So long as I'm pumping up the Biden bubble, this interview he gave to Walter Shapiro on the inadequacy of the Democratic foreign policy visions has some interesting stuff in it. As always with Biden, there's a fair bit of ego, but the upside of that ego is a total self-confidence when talking national security and international relations, which is an all-too-rare thing on the Democratic side. We really don't have many national politicians who speak easily and confidently on foreign policy -- which isn't to say they don't know foreign policy. But there's a sort of embarrassment, an insecurity that what they want to say and what they really think will be rejected by the electorate, and that undercurrent of fear is pretty well sensed by voters. And because of that, Democrats spend a lot of time hedging their language, or making commitments that they think show resolve. From the interview:
What concerns me about the Democrats is the idea that the Democrats always must look tough. If they are perceived as the party of weakness, they fear they will lose. But if you're so busy looking tough, don't you also have to act tough?
Exactly right. Exactly positively right. What do you do as president of the United States when you say -- to use similar language to Rudy Giuliani -- in my term I guarantee you that Iranians will not get a nuclear weapon? You have just said that you are going to war with Iran if you cannot come up with a diplomatic alternative to this. Period. That's it.
I have an expression that I have used in my career that is very much in vogue these days: "Big nations can't bluff." I find myself wondering -- all kidding aside -- that the single biggest advantage that I have in being the Democratic nominee is that none of you guys [in the press] will wonder whether I'm tough enough. I don't have to threaten. I don't think anybody who has worked with me in 35 years, who has covered me, for all the foibles I have, wonders whether I'm going to have to prove in a general election that I'm a tough guy by taking some stupid position about war. I think what people make judgments about is what kind of president they think you're going to be based on your track record and their perception of your character and how you deal with tough things.

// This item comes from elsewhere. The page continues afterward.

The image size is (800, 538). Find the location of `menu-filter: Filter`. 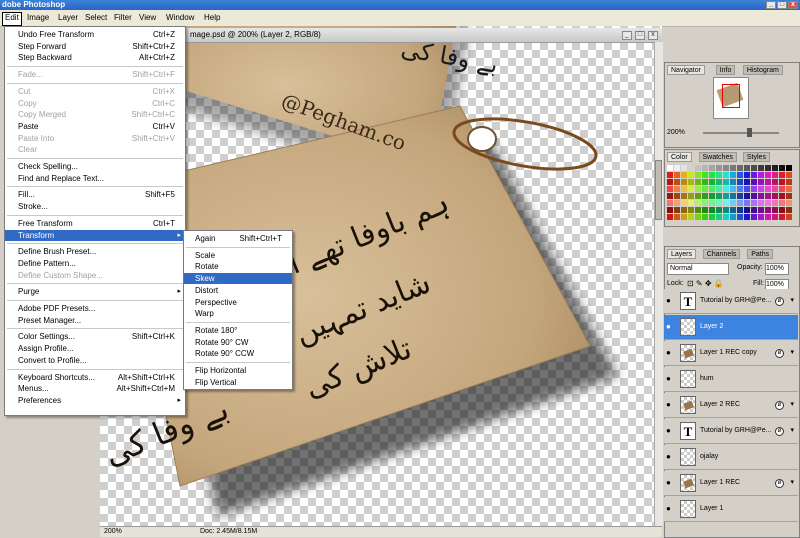

menu-filter: Filter is located at coordinates (123, 18).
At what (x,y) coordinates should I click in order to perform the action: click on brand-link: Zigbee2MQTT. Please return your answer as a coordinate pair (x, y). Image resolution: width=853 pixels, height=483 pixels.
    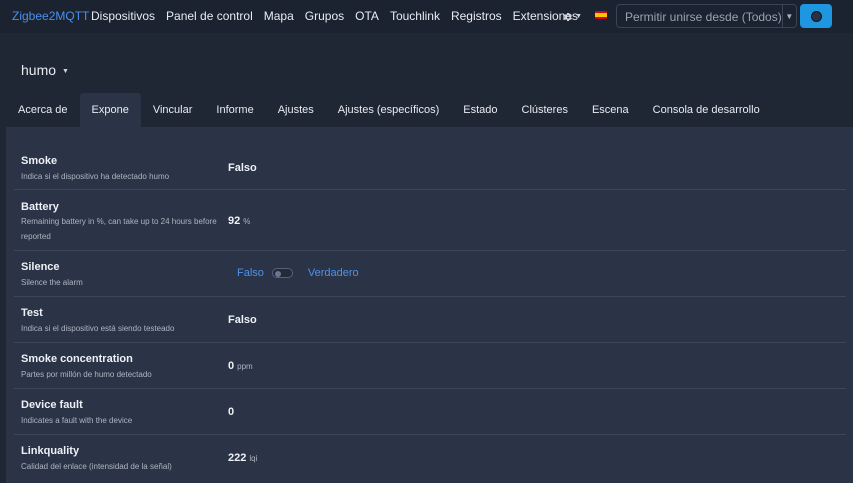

I admit that under our sexist society it is probably more difficult for a woman to be able to communicate that [toughness]. I think that Hillary communicates resolve and toughness alone. I wish she didn't think that she had to sign on to some of this other stuff.
Given that I'm basically a proponent of the "it's not what you say, but how you say it" school of campaigning, I'd like all our candidates to get about 20% more arrogant on these subjects.